▶ Work to complete:
Reproduce every line in the listing that contains the word "computer".
________________________________________
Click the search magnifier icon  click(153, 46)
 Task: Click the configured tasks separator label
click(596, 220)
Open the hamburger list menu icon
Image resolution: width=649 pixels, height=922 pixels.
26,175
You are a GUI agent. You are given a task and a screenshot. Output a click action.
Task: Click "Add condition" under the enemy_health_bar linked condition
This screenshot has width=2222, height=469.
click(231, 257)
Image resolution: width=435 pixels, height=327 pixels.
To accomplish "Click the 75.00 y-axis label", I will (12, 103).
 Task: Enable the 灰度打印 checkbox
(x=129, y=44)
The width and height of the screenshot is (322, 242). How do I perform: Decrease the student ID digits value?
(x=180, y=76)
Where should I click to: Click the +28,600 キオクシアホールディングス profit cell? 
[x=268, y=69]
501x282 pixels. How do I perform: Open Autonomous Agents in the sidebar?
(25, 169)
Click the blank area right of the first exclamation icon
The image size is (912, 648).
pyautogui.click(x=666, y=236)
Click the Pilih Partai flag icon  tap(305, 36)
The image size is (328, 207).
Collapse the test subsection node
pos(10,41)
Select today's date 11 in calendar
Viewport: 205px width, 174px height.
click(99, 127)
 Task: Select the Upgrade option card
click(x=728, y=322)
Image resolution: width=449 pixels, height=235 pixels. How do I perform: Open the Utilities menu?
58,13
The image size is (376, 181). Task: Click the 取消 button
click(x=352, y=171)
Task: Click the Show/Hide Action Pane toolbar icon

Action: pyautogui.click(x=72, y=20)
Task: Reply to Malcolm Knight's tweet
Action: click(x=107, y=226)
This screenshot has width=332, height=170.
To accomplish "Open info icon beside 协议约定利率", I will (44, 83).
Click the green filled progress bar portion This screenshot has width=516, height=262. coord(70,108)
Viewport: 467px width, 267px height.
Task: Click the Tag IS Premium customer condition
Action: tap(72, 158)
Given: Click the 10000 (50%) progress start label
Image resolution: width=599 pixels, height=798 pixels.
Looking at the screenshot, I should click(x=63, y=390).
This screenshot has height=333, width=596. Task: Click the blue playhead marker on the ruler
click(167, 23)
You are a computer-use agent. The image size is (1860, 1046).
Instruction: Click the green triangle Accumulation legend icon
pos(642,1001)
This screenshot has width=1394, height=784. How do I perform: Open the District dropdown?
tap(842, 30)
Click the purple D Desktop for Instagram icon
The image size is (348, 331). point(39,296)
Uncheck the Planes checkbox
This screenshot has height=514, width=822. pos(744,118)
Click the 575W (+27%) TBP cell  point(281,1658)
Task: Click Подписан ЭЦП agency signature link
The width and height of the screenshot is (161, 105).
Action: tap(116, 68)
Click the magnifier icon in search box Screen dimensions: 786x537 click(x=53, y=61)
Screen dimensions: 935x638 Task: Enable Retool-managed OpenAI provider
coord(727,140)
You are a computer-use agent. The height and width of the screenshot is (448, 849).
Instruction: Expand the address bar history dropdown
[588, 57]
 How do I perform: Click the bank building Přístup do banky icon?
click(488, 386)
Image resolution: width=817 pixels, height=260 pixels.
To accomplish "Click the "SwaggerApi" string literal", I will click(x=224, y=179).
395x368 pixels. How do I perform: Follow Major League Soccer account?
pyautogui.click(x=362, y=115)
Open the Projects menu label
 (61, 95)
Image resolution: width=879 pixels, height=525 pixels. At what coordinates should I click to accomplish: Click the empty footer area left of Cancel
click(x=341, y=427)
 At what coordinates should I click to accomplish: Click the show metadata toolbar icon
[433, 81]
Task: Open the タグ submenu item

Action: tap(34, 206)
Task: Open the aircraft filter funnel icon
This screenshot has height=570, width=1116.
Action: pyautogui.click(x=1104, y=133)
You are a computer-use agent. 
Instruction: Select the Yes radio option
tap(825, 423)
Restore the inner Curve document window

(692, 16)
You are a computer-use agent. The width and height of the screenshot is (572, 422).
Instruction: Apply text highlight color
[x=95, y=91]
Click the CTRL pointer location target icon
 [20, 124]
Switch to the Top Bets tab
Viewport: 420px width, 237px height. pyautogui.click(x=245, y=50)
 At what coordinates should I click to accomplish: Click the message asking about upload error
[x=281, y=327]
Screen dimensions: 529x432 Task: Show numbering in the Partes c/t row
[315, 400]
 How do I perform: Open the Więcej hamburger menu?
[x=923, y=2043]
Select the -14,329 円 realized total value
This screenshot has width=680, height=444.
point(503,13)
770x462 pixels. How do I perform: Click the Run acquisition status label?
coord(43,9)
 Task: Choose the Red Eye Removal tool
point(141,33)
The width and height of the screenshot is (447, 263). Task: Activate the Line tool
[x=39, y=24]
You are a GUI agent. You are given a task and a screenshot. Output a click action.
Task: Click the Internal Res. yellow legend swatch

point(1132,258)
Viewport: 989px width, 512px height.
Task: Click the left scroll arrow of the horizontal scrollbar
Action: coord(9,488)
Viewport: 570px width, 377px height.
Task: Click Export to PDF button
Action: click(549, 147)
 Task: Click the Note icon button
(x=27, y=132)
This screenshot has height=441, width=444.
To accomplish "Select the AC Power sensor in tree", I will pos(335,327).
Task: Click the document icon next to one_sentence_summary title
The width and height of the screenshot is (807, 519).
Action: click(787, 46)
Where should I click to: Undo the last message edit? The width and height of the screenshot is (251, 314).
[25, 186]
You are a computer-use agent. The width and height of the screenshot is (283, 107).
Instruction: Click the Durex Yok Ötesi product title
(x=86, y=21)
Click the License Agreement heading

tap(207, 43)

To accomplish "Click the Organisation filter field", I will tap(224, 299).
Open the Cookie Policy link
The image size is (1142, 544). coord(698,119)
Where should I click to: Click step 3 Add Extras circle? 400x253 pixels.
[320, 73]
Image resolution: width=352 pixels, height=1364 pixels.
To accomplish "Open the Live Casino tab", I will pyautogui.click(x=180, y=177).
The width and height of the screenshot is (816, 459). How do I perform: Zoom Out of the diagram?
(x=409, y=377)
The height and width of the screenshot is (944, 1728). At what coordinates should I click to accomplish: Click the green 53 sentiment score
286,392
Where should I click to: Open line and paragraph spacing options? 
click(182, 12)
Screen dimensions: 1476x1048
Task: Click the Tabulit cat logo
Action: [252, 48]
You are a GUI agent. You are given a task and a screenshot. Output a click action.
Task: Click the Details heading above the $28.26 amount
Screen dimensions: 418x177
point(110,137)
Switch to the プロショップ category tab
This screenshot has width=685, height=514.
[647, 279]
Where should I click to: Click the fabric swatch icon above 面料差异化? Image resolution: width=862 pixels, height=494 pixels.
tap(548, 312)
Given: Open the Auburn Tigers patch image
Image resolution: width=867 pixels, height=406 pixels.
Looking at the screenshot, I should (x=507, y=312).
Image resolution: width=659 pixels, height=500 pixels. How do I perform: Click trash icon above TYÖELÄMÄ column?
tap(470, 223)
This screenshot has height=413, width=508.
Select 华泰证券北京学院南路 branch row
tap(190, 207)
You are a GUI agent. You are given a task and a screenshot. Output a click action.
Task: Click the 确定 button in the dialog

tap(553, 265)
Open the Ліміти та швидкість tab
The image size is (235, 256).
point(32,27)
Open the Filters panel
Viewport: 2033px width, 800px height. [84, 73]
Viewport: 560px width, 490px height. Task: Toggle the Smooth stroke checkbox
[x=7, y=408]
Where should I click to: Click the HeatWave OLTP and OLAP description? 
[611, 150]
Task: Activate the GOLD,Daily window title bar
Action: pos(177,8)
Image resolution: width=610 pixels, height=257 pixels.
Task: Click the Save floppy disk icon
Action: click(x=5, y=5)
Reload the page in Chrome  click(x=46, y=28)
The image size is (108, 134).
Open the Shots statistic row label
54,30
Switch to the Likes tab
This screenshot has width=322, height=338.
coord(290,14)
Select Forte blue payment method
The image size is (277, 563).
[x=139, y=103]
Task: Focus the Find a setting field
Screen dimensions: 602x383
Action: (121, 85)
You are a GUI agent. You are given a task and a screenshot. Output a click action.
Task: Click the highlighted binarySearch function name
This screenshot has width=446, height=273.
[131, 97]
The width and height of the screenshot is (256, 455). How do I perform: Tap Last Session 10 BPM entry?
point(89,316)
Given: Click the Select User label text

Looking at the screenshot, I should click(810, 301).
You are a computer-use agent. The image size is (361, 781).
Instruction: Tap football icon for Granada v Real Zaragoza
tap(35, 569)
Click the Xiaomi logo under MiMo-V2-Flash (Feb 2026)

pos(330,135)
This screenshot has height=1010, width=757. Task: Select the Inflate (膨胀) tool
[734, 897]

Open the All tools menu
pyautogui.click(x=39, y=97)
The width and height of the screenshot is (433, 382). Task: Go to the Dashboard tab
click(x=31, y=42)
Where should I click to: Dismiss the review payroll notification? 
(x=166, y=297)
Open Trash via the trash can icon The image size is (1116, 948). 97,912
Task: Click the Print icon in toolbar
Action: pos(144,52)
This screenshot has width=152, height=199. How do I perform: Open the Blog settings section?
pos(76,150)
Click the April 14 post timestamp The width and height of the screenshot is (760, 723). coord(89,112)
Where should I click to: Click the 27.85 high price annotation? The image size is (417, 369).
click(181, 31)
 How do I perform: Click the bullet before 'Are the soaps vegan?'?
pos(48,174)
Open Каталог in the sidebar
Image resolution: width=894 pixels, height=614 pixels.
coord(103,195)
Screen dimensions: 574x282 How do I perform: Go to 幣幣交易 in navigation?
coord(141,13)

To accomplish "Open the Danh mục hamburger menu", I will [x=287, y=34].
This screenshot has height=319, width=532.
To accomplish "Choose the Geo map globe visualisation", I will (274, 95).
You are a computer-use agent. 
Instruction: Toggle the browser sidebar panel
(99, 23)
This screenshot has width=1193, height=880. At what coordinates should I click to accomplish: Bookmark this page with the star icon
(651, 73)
________________________________________
▶ Response below:
You are a computer-use agent. The image size is (1860, 1046).
You are a computer-use agent. The height and width of the screenshot is (448, 849).
You are a computer-use agent. 
You are a computer-use agent. The width and height of the screenshot is (572, 422).
You are a computer-use agent. The width and height of the screenshot is (283, 107).
You are a computer-use agent. The image size is (361, 781).
You are a computer-use agent. 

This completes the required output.